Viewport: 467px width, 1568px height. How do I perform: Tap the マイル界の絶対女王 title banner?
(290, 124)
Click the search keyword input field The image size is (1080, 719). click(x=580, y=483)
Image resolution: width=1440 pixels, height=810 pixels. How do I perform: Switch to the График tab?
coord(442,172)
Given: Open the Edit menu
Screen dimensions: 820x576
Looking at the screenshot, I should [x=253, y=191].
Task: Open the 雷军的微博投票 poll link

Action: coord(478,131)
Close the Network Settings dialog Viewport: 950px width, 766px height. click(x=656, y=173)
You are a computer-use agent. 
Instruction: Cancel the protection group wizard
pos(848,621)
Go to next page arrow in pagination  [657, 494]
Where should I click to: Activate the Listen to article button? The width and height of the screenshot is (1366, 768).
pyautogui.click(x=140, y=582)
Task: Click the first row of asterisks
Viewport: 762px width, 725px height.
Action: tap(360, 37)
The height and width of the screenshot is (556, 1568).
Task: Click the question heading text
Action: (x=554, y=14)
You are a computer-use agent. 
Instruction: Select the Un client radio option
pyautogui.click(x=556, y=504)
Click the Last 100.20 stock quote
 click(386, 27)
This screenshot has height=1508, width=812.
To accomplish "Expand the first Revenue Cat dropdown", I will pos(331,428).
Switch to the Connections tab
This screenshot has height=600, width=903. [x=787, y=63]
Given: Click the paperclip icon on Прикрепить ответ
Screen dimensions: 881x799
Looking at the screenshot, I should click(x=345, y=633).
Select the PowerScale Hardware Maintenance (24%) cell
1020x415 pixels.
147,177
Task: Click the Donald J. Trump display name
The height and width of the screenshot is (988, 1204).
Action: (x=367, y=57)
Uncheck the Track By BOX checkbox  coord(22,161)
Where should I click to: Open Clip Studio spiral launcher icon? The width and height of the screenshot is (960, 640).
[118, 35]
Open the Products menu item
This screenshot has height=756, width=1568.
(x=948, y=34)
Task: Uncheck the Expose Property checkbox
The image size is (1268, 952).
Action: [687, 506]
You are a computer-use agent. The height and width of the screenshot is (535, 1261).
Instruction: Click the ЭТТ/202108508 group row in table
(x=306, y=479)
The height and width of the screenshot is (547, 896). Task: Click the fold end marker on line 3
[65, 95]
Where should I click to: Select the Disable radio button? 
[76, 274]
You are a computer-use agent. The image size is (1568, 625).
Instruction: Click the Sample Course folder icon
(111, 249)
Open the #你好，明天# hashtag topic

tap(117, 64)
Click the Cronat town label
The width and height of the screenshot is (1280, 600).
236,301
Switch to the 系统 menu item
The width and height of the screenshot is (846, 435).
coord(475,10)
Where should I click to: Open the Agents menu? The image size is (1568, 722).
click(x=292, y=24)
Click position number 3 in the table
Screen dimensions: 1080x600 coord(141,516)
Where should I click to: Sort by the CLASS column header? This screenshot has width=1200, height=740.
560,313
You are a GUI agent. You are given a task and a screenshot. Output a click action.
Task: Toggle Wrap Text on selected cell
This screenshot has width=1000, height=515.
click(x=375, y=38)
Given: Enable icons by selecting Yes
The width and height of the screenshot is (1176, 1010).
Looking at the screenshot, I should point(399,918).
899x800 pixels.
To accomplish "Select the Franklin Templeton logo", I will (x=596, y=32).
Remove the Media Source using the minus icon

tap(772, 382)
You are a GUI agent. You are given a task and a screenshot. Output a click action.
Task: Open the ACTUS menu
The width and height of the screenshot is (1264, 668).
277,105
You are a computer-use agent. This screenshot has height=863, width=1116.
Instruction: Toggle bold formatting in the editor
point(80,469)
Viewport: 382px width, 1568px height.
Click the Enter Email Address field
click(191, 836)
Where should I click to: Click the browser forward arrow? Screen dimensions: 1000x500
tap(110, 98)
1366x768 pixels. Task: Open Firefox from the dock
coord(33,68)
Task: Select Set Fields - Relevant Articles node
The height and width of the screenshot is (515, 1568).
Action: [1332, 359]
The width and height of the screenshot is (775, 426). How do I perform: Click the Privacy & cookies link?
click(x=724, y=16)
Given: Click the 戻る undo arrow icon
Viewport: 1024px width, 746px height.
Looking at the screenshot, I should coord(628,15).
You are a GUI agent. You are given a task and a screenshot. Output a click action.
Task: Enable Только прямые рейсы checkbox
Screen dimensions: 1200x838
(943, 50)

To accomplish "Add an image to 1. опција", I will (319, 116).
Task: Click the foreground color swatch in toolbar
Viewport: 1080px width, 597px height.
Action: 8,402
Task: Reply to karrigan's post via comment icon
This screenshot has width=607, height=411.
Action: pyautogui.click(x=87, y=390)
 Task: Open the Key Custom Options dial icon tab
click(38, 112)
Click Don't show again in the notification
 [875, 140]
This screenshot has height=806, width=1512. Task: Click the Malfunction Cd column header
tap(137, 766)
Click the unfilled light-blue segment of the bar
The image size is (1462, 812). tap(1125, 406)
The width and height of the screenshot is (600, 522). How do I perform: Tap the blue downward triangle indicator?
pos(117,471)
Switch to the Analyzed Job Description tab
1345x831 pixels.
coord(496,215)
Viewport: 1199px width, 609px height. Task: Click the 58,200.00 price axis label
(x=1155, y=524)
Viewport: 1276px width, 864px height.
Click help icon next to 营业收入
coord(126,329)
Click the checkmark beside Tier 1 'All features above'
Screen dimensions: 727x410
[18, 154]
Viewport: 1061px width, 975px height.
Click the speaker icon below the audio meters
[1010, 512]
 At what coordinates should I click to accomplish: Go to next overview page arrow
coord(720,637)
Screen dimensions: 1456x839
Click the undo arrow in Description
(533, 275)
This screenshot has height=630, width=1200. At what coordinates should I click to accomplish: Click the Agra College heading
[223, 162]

======

## Problem
Could you restate word for word the lines above from the one containing "Given: Open the Edit menu" through the one containing "Go to next page", both included, and nothing else?

## Response for this exercise
Given: Open the Edit menu
Screen dimensions: 820x576
Looking at the screenshot, I should [x=253, y=191].
Task: Open the 雷军的微博投票 poll link

Action: coord(478,131)
Close the Network Settings dialog Viewport: 950px width, 766px height. click(x=656, y=173)
You are a computer-use agent. 
Instruction: Cancel the protection group wizard
pos(848,621)
Go to next page arrow in pagination  [657, 494]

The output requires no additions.